- The Enterprise
- The Recorder
The Helen Post Office is closing its doors on Friday, Aug. 17, nearly 109 years after it was established, in what the postal service is calling “an emergency suspension.”
Karen Guy Reynolds retired Tuesday after 17 years as postmaster. She was the third consecutive member of her family to hold the job. Her mother, Doris L. Griffin, was Helen’s postmaster for 20 years. Her grandmother, Aleatha I. Latham, was postmaster for 36 years.
Reynolds said she chose to retire because July 31 was the deadline to take the incentivized retirement program offered by the U.S. Postal Service. The annual lease for the building that houses the Helen Post Office, owned by Dana Russell and Mary Lisa Estevez, isn’t being renewed either.

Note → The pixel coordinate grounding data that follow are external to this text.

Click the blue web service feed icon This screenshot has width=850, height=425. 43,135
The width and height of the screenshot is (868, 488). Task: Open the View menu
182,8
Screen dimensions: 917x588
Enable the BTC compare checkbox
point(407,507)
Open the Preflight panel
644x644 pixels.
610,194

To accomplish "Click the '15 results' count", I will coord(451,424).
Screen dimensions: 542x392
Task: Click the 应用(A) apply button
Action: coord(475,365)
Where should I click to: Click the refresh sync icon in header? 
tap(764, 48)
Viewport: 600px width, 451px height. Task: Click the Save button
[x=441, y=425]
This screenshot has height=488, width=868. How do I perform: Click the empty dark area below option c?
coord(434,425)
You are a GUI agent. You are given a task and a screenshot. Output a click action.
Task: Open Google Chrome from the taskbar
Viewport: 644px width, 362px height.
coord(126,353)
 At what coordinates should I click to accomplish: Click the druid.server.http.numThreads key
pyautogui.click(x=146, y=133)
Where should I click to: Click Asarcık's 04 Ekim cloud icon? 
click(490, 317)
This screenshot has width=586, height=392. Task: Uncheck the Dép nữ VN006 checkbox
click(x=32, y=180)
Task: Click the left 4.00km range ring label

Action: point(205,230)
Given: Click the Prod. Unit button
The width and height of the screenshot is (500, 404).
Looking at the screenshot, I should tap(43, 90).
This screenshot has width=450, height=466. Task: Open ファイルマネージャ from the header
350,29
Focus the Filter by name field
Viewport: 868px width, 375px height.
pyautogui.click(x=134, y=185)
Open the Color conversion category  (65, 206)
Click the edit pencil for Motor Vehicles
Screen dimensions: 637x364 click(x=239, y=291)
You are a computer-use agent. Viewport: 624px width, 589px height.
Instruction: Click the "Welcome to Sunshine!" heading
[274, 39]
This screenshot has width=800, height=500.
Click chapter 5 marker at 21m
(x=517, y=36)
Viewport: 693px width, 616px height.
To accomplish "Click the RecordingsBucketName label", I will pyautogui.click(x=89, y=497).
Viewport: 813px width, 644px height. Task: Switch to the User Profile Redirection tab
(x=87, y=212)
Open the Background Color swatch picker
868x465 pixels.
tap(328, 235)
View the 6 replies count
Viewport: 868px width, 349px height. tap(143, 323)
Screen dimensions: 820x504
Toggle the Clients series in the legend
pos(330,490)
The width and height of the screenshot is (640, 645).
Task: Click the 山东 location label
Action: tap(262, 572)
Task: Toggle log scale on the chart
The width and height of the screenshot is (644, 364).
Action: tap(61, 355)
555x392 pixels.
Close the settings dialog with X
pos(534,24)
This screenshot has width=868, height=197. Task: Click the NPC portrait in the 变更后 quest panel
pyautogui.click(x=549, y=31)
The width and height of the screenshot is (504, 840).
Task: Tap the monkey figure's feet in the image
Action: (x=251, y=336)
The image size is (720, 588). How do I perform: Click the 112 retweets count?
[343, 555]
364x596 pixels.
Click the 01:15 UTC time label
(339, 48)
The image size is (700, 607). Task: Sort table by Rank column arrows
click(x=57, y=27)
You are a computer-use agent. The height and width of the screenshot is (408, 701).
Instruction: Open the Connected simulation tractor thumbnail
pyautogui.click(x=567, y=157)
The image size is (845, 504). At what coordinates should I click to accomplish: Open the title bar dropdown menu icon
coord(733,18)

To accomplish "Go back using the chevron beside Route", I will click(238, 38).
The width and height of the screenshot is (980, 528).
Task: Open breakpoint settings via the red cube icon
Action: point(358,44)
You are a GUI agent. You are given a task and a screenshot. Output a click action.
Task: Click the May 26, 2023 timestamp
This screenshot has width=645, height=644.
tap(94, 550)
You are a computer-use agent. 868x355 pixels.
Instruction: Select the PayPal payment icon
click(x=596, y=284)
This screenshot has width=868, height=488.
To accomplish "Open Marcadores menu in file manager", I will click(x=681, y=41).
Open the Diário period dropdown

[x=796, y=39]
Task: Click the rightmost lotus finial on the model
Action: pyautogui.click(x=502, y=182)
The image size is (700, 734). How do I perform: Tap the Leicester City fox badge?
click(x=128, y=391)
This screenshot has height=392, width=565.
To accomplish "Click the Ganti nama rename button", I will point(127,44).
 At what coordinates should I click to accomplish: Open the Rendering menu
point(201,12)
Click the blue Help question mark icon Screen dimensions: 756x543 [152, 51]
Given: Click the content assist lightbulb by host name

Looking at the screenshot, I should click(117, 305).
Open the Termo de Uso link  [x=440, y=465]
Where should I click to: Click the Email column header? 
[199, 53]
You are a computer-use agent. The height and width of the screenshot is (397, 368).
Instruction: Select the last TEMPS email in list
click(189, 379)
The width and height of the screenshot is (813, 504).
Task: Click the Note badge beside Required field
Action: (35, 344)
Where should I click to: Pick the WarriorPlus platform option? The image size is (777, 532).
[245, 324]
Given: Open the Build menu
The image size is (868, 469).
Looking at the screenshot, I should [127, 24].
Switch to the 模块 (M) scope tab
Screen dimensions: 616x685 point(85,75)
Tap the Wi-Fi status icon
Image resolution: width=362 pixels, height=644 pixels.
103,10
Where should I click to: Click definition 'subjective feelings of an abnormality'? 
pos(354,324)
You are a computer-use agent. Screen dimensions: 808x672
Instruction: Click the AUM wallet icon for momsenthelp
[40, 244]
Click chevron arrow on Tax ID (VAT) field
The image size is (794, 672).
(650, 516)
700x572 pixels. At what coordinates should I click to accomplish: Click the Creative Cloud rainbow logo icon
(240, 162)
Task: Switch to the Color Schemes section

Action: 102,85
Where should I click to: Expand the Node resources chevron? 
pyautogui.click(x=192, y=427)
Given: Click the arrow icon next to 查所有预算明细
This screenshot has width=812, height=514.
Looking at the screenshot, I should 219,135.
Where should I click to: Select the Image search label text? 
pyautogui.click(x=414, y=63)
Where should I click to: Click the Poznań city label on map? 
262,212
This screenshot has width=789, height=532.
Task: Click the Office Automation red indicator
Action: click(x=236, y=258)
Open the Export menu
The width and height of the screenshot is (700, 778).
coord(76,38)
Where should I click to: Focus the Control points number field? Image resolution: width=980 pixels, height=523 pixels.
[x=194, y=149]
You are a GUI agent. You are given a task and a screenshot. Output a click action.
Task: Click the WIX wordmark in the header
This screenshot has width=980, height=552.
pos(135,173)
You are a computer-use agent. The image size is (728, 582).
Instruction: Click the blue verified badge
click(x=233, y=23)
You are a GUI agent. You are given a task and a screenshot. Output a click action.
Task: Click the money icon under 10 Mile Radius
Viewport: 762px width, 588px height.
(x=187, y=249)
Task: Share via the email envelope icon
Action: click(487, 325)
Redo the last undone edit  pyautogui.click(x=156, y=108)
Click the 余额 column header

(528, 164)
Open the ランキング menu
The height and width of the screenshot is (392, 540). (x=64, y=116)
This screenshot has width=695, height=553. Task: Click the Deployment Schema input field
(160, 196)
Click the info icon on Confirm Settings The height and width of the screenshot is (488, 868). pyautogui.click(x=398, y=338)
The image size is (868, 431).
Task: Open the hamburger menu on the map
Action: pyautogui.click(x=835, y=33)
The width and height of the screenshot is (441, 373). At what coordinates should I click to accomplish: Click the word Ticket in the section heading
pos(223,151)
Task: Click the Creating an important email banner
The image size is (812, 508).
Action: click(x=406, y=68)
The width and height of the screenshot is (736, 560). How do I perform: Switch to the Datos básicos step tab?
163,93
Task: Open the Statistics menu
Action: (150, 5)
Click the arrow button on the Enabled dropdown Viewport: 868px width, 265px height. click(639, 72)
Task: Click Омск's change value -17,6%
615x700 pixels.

The Helen ZIP code (20635) is not going away just yet. The emergency suspension “gives us time to look around to give us options,” said Laura Dvorak, regional spokesperson for the U.S. Postal Service.
Even if the lease was to be renewed, the U.S. Postal Service was planning to drastically limit the operating hours at Helen. “This office would have gone to two hours a day,” Reynolds said.
Throughout the postal service, postmasters at small, rural post offices are being encouraged to retire early and are being replaced by part-time workers.
Reynolds said she was already working for her husband’s bathroom and window wholesale business in the evenings. Now she’ll be doing that work in the daytime instead.
The Helen Post Office doesn’t deliver mail. Its customers have post office boxes. Its largest customer was Margaret Brent Middle School, which has now switched to a Mechanicsville address.
Mechanicsville already handles home mail deliveries in the Helen area. That post office covers northern St. Mary’s from the Wicomico Shores neighborhood, to slivers of southern Charles County, to the Golden Beach neighborhood on the Patuxent River.
Many of Helen’s 40 customers are now in the process of switching over the boxes at the nearby post offices of Morganza or Loveville, Reynolds said. At its peak, Helen had 75 post office boxes.
Several post offices got their names from the last name of their postmasters like Loveville, Morganza, Dameron, Callaway, Pearson (now gone), Jarboesville (now gone) and Hermanville (now gone).
Helen got its name from one of Joseph Hancock’s daughters. He became postmaster on Oct. 14, 1903. There was already a Hancock Post Office in Western Maryland so he couldn’t use that name in St. Mary’s County.
“It was cute that he named it after little Helen,” said Latham, Reynolds’ grandmother, in a feature on the post office in The (Baltimore) Sun on Nov. 5, 1961. She served as the postmaster from 1939 to 1975.
“Helen married and moved to Washington; she is now dead,” Latham said then. “This post office keeps her name alive because her father was so fond of her.”
Some years ago, the post office was visited by “The Riderwood Helens” from a retirement village in Silver Spring, who made a group outing of it. Other Helens sometime stop to get their picture taken in front of the post office.
“I have a few people stop once in a while,” Reynolds said.
The Helen Post Office was at first part of a general store, where most post offices got started. The building dates back to 1900 and was a general store along with many other uses over the years.
“This was a store and bar at one time,” Reynolds said.
Her grandmother’s house is behind the post office and Reynolds would play in front of the building as a child.
For now unknown reasons the Helen Post Office was closed between 1928 and 1933, when it resumed operations.
Early on Easter Sunday in 1982, a young man driving a 1947 Dodge crashed into the post office, pushing the one-ton iron safe through the building into the field out back. The driver was not hurt.
The safe is still at the post office, with only a small dent in it.
Helen was one of four post offices in St. Mary’s considered for closure last year. Charlotte Hall, Abell and Drayden were removed from the list and are operating under normal hours. “Those won’t close unless the community would want that,” Dvorak said. There is a proposal to limit the hours open at Drayden and Abell to four hours a day, she said.